In Software Strategy and Transformation, as the leader of this SRE group, I stopped that. I did not just say, "We will take anything that a software engineering group gives to us." Instead, we started creating a maturity model that allowed us to determine what work we wanted to take on. We looked at it like this: what if handing off to our SRE group was not a right, but something that needed to be earned? We started treating our SRE group as a premium service that people would want to offload their work to, but had to do things in order to do so.

A benefit is that it encourages standards. It encourages teams not to be as snowflake, and it allows us to get the benefits of economy of scale.
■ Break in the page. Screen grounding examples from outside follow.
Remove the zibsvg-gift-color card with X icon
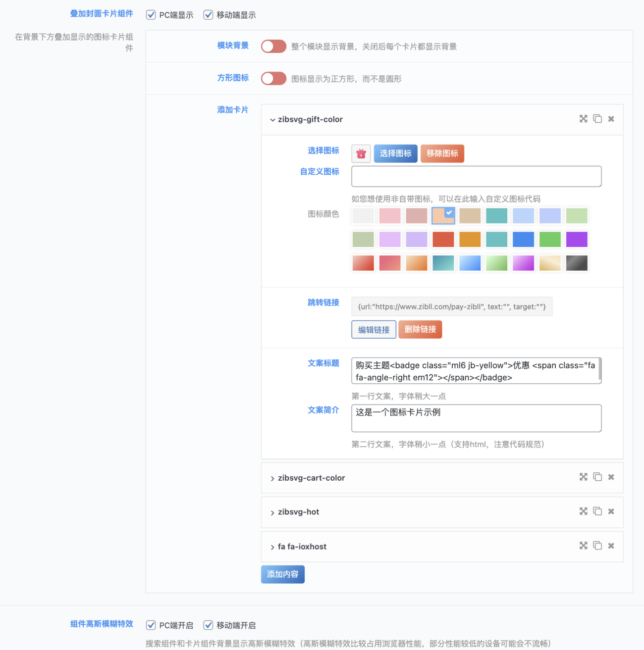644x650 pixels. point(611,119)
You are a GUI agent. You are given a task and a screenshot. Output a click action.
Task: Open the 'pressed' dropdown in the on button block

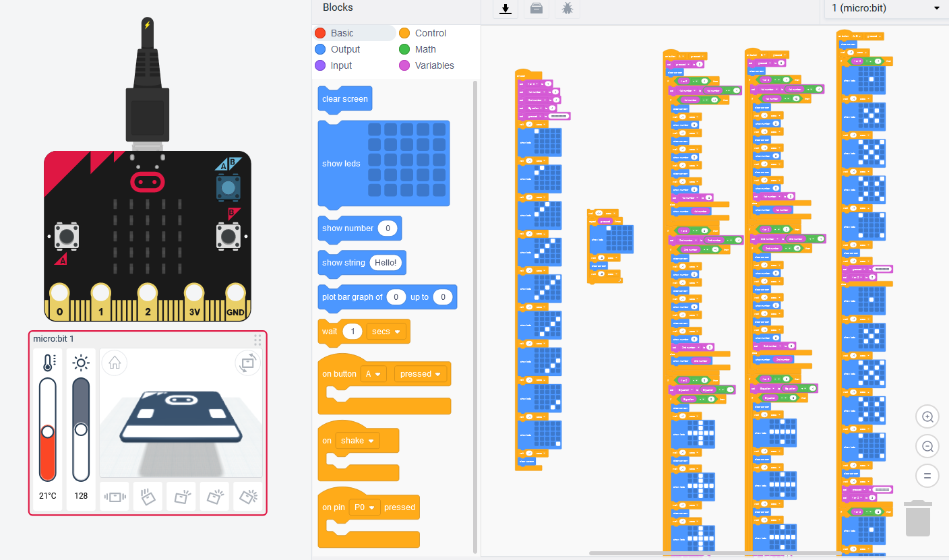(x=421, y=373)
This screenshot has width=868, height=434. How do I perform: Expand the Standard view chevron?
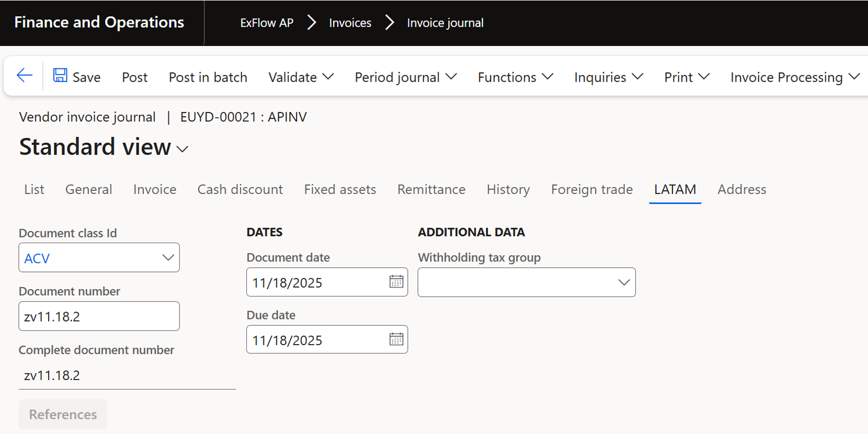pos(182,150)
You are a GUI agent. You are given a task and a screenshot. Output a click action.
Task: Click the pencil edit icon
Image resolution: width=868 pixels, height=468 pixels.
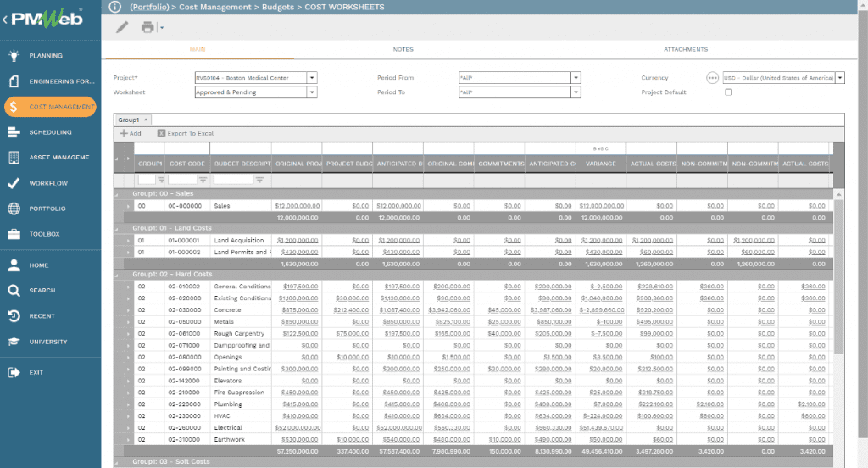pyautogui.click(x=122, y=27)
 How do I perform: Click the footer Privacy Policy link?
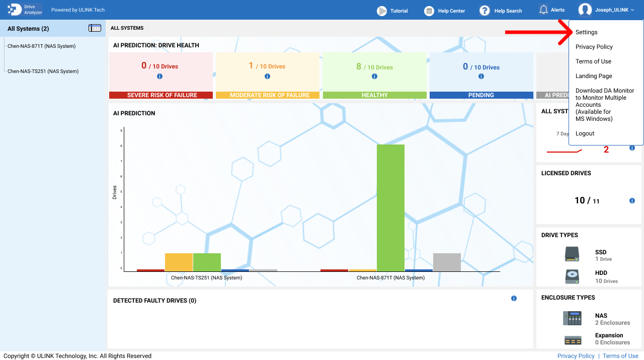(x=576, y=356)
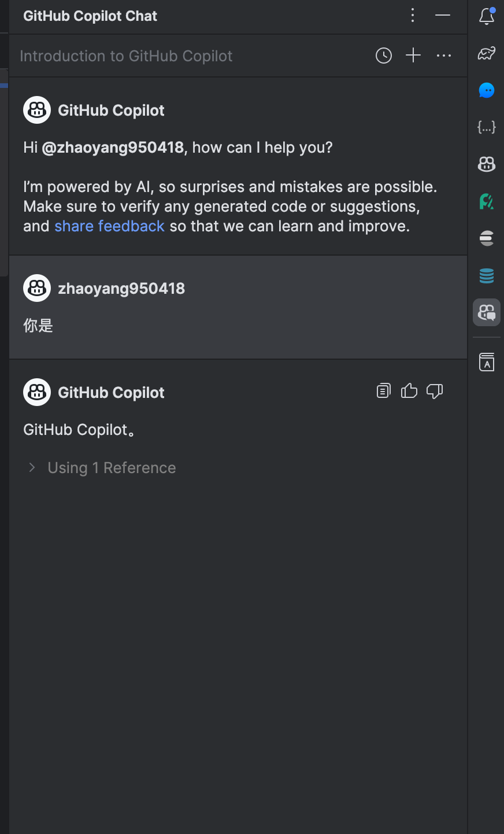The width and height of the screenshot is (504, 834).
Task: Dislike the Copilot response with thumbs down
Action: (435, 391)
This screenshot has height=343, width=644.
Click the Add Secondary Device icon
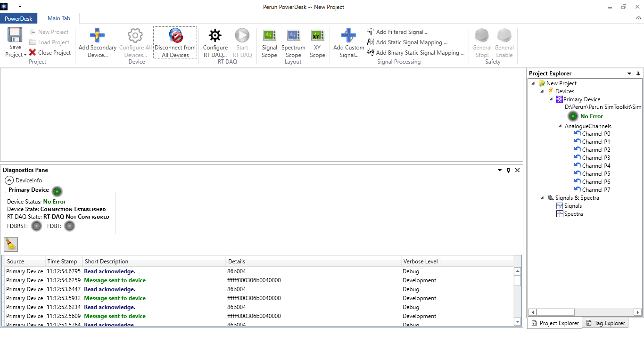pos(97,36)
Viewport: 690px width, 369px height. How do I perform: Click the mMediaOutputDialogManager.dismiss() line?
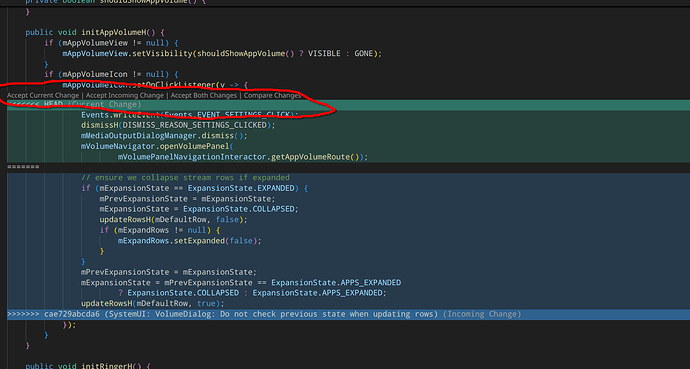coord(164,136)
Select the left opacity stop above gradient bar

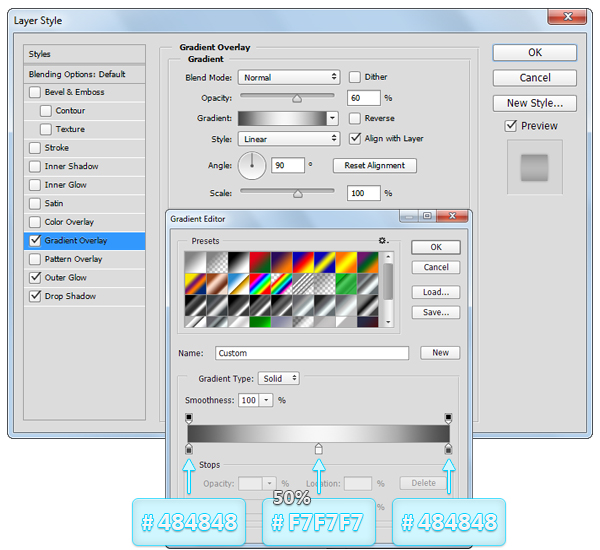click(x=189, y=417)
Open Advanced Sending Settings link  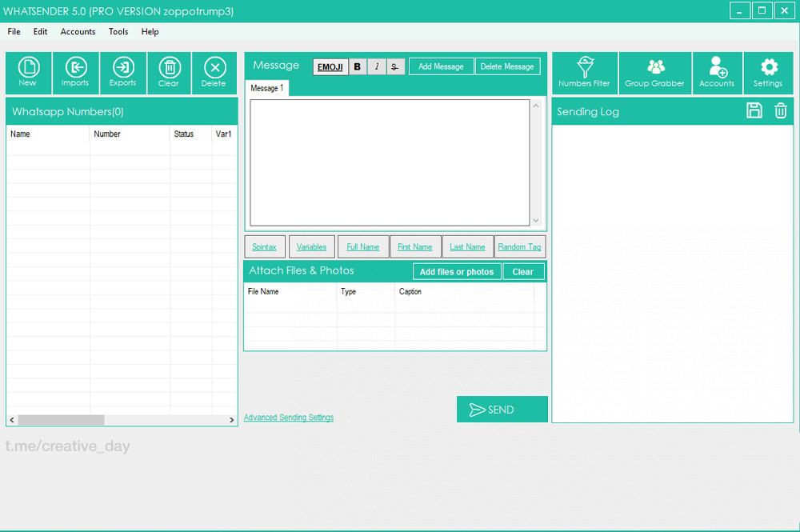click(x=288, y=418)
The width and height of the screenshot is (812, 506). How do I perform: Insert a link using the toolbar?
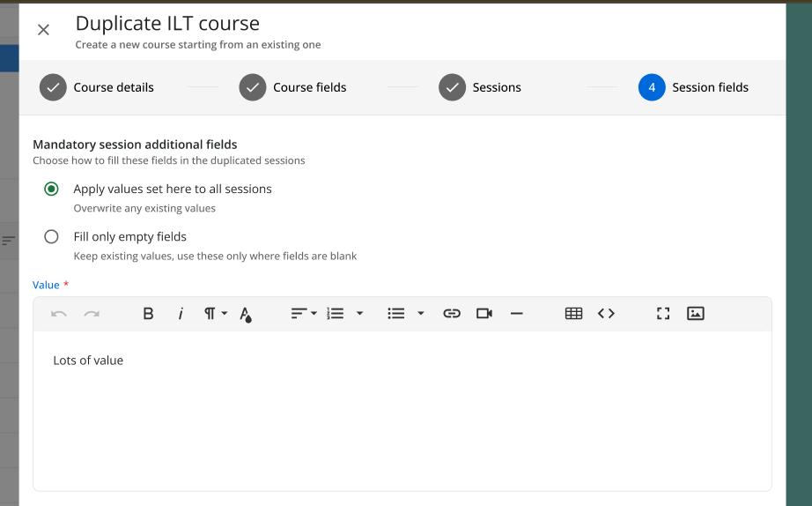coord(452,314)
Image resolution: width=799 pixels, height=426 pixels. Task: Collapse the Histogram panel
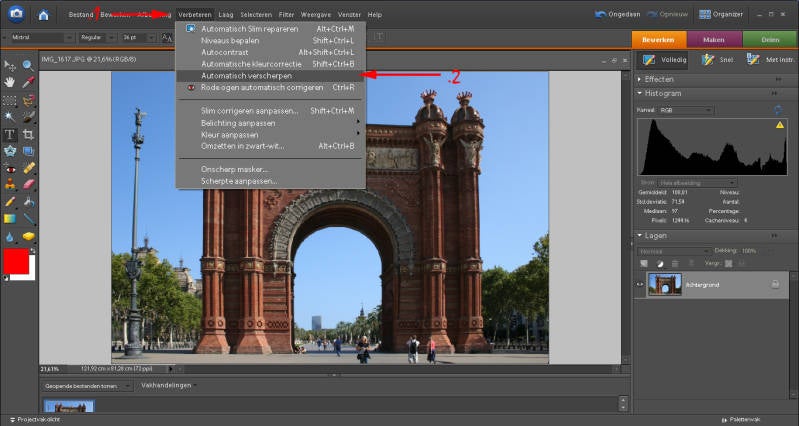pyautogui.click(x=640, y=93)
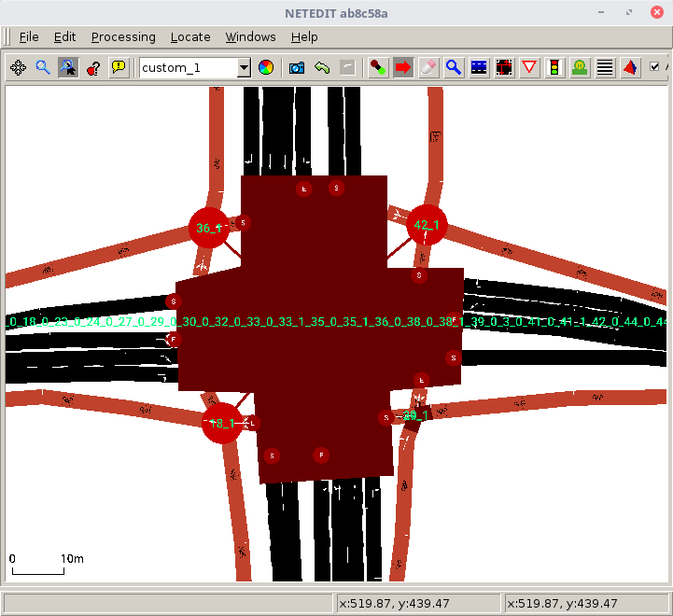Click junction circle labeled 42_1

click(427, 225)
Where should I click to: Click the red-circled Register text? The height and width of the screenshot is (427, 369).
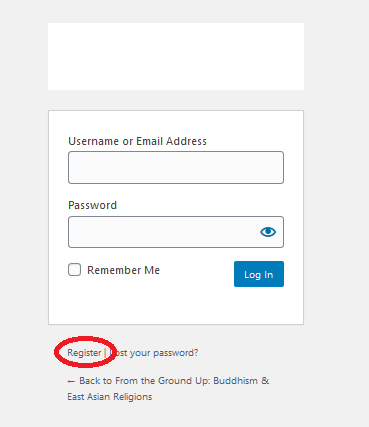(x=84, y=353)
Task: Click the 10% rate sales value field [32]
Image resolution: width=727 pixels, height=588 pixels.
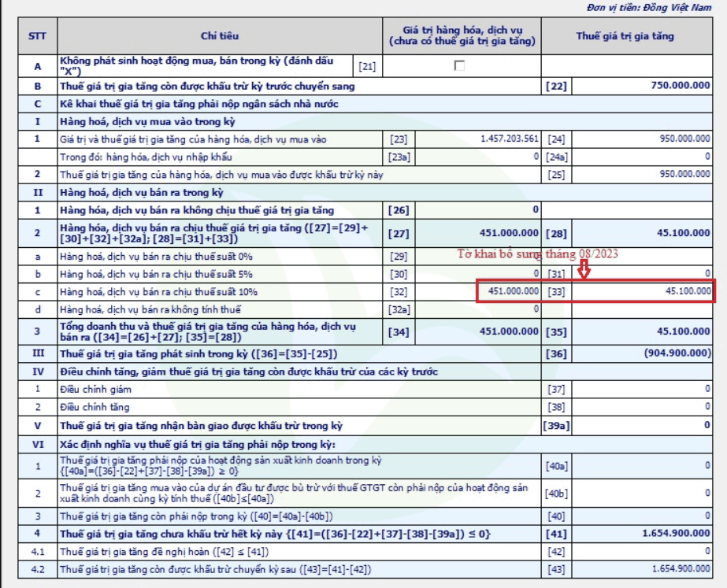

If the team is using Prometheus, that is something we are really strong at, so that is a checkbox. We will take a team on as long as they are putting out good endpoints that we can scrape with Prometheus. If they are using containers, and a good containerization strategy that fits in with ours, it makes it much easier for us to support that. If they do not, we can send one of our SRE engineers to work on that team for a while and find out whether it is possible to get this team to align with what we are willing to take on. If so, we do that. If not, we say, "You will have to either find another team or continue to work in DevOps fashion on your own."

To recap: building confidence in your SRE team can happen when you build your team's automation skills. At least that is what we did. We were able to get teams to trust us more by giving them wins with the strength we already had in automation.

We tracked down and eliminated toil. If you become a really popular SRE team, you do not want to spend all your time on toil and overload your engineers on that work. Instead, you want them to be able to find some joy in engineering work to really solve problems that come to them.

Third, we were selective about our workload. It is one of the only ways you can make sure you have that time for engineering work.

That is where the SRE team I lead is now. Our next step could use a lot of conversation with you and possibly some advice. The help I am looking for at this point is: who is actually doing error budgets for real out there? Who has created a good relationship with your software engineer team in order to say, "There are error budgets that we have in place, and if you fall below those standards, there are consequences"?

We have tried it in the past, and quite frankly, priorities would always win out over what we called error budgets, what we called important. I would love to see how you got leadership to really buy in, and how you got individual contributors to be okay with this SRE team being able to set standards of quality to the point where they could say, "Stop creating new features and start working on the errors that you are creating as a group."

With that, I say thank you so much, and I hope you can build your own confidence in your SRE team. Thank you.